● **Tasks to perform**
- A) In the passage on quasi-flat zone hierarchies, what is the pair (G, w) called?
- B) Reproduce the passage on quasi-flat zone hierarchies from "Quasi-flat Zone Hierarchies." up to and including "through edge-weighted graphs.".
::: Document section :::
Quasi-flat Zone Hierarchies. Given a graph \(G = (V,E)\), let w be a map from E into the set \(\mathbb {R}\) of real numbers. For any edge u of G, the value w(u) is called the weight of u (for w), and the pair (Gw) is called an edge-weighted graph. We now make from an edge-weighted graph a series of connected-component partitions, which constitutes a hierarchy. Such a hierarchy is called a quasi-flat zone hierarchy of (Gw) and the quasi-flat zone hierarchy transform is a bijection between the hierarchies and a subset of the edge weighted graphs called the saliency maps [4]. Hence, any edge-weighted graph induces a quasi-flat zone hierarchy and any hierarchy \(\mathcal {H}\) can be represented by an edge-weighted graph whose quasi-flat zone hierarchy is precisely \(\mathcal {H}\) [4]. This bijection allows us to handle quasi-flat zone hierarchies through edge-weighted graphs.

Given an edge-weighted graph (Gw), let X be a subgraph of G and let \(\lambda \) be a value of \(\mathbb {R}\). The \(\lambda \)-level edge set of X for w is defined by \(w_{\lambda }(X)=\{ u \in E(X) \mid w(u) < \lambda \}\), and the \(\lambda \)-level graph of X for w is defined as the subgraph \(w^{V}_{\lambda }(X)\) of X such that \(w^{V}_{\lambda }(X) = (V(X), w_{\lambda }(X))\). Then, the connected-component partition \(\mathbf {C}(w^{V}_{\lambda }(X))\) induced by \(w^{V}_{\lambda }(X)\) is called the \(\lambda \)-level partition of X for w.
::: Dataset rows :::
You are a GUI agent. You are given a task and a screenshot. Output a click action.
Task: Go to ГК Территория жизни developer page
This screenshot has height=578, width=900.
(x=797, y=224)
:::
::: Dataset rows :::
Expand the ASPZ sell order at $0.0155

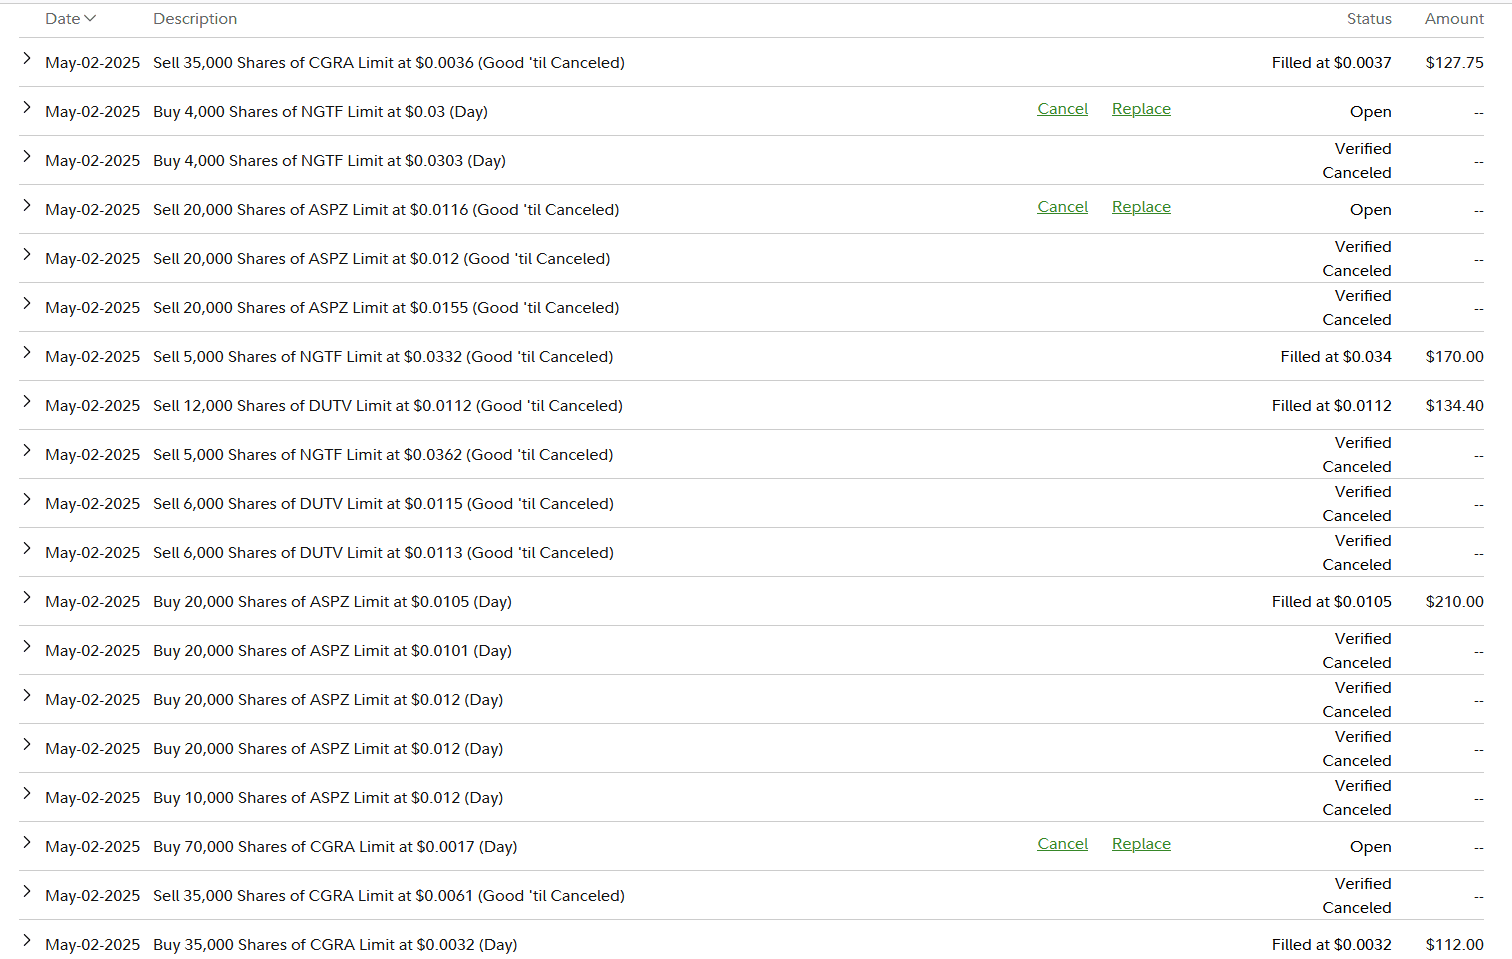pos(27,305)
:::
::: Dataset rows :::
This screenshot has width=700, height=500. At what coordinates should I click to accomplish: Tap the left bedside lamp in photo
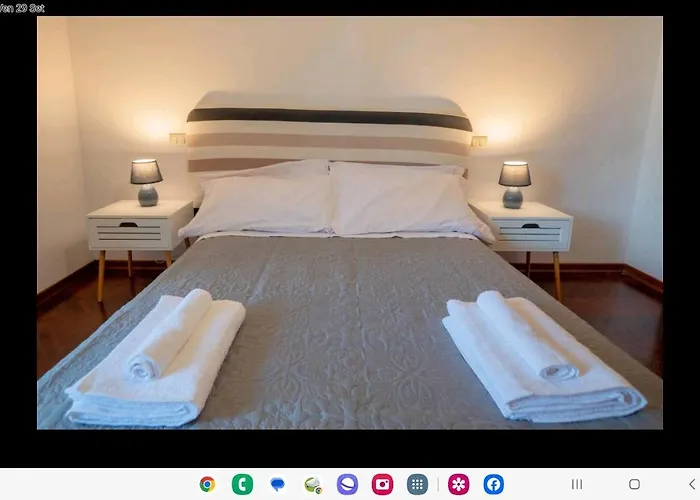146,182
:::
● **Responses to the tasks**
- A) An edge-weighted graph.

- B)
Quasi-flat Zone Hierarchies. Given a graph \(G = (V,E)\), let w be a map from E into the set \(\mathbb {R}\) of real numbers. For any edge u of G, the value w(u) is called the weight of u (for w), and the pair (Gw) is called an edge-weighted graph. We now make from an edge-weighted graph a series of connected-component partitions, which constitutes a hierarchy. Such a hierarchy is called a quasi-flat zone hierarchy of (Gw) and the quasi-flat zone hierarchy transform is a bijection between the hierarchies and a subset of the edge weighted graphs called the saliency maps [4]. Hence, any edge-weighted graph induces a quasi-flat zone hierarchy and any hierarchy \(\mathcal {H}\) can be represented by an edge-weighted graph whose quasi-flat zone hierarchy is precisely \(\mathcal {H}\) [4]. This bijection allows us to handle quasi-flat zone hierarchies through edge-weighted graphs.